## EXERCISE
Please repeat a passage from the book review below, character for character, beginning at the words "Here is another" and stopping after the words "a heart attack.".

EXERCISE PASSAGE START

Book review: Pirates, plague and princesses in Mark Haddon's marvellous novel The Porpoise

The Porpoise, the new novel by British writer Mark Haddon (right), is a fantastic melange of pirates, plague, court intrigue and women rising out of the water with vengeance in their teeth. PHOTOS: CHATTO & WINDUS, CHARLES MORIARTY

FICTION

THE PORPOISE

By Mark Haddon

Chatto & Windus/ Paperback/ 317 pages/ $29.95/ Books Kinokuniya

4 stars

Here is a story. A plane crashes into a grain silo, killing those aboard. One passenger, a beautiful actress, is heavily pregnant with her first child. Only the baby survives.

Here is another story. A man has a daughter, whom he loves in the worst way. He has wealth and, thus, power, so there is nothing anyone does about it. A young man comes to the house and discovers the abuse, but is in turn discovered. He flees. The girl is left behind.

A third story. A man, not a good man, writes a play, or part of one. In it, he uses the rape of a young girl by her father as a plot device. Then he dies of a heart attack.

There are few storytellers like British writer Mark Haddon, of The Curious Incident Of The Dog In The Night-Time fame. In his marvellous new novel, The Porpoise, he does not so much tell stories as line a lot of them up and send the arc of his yarn singing through them all at once like an arrow, clean and true.

The Porpoise takes on the Shakespeare play Pericles, Prince Of Tyre but begins in the modern day with lovely, tragic Angelica of the dead mother and rapist father.

A suitor, Darius, discovers her father's sins and barely escapes with his life onto a yacht, The Porpoise. Then Darius sails out of Angelica's story and into the ancient past, quite literally, where he becomes Pericles.

The novel flits back and forth with a blithe disregard for the narratival gravity of space and time. It moves from Pericles' sea-tossed exploits in antiquity, to Angelica wasting away in the modern day, to Jacobean London, where George Wilkins, invidious pimp and co-writer of Pericles, is escorted by his erstwhile collaborator William Shakespeare to the afterlife.

EXERCISE PASSAGE END
DATASET ENTRIES START

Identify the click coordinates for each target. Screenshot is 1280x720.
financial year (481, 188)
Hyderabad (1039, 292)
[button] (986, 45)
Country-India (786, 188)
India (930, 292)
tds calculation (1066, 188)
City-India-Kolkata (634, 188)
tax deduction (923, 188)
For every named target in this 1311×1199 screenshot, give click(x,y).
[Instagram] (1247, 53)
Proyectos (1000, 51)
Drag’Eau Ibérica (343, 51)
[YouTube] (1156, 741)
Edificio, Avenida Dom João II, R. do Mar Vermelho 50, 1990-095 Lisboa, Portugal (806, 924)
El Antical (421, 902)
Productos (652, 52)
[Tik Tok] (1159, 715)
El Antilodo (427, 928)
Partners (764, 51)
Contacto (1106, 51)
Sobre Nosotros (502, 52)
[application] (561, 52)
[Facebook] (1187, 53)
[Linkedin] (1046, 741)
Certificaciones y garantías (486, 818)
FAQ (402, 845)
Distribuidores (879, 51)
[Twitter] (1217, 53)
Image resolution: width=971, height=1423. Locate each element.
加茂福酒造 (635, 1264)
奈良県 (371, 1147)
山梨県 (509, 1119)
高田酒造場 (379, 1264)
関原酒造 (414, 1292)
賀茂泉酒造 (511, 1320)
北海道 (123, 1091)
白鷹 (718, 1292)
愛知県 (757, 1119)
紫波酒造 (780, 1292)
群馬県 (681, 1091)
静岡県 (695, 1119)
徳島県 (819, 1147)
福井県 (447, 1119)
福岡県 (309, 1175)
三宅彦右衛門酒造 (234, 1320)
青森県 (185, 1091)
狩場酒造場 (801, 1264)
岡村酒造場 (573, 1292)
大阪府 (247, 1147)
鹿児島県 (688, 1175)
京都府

DATASET ENTRIES END

## RESULT OF THE TASK
Here is another story. A man has a daughter, whom he loves in the worst way. He has wealth and, thus, power, so there is nothing anyone does about it. A young man comes to the house and discovers the abuse, but is in turn discovered. He flees. The girl is left behind.

A third story. A man, not a good man, writes a play, or part of one. In it, he uses the rape of a young girl by her father as a plot device. Then he dies of a heart attack.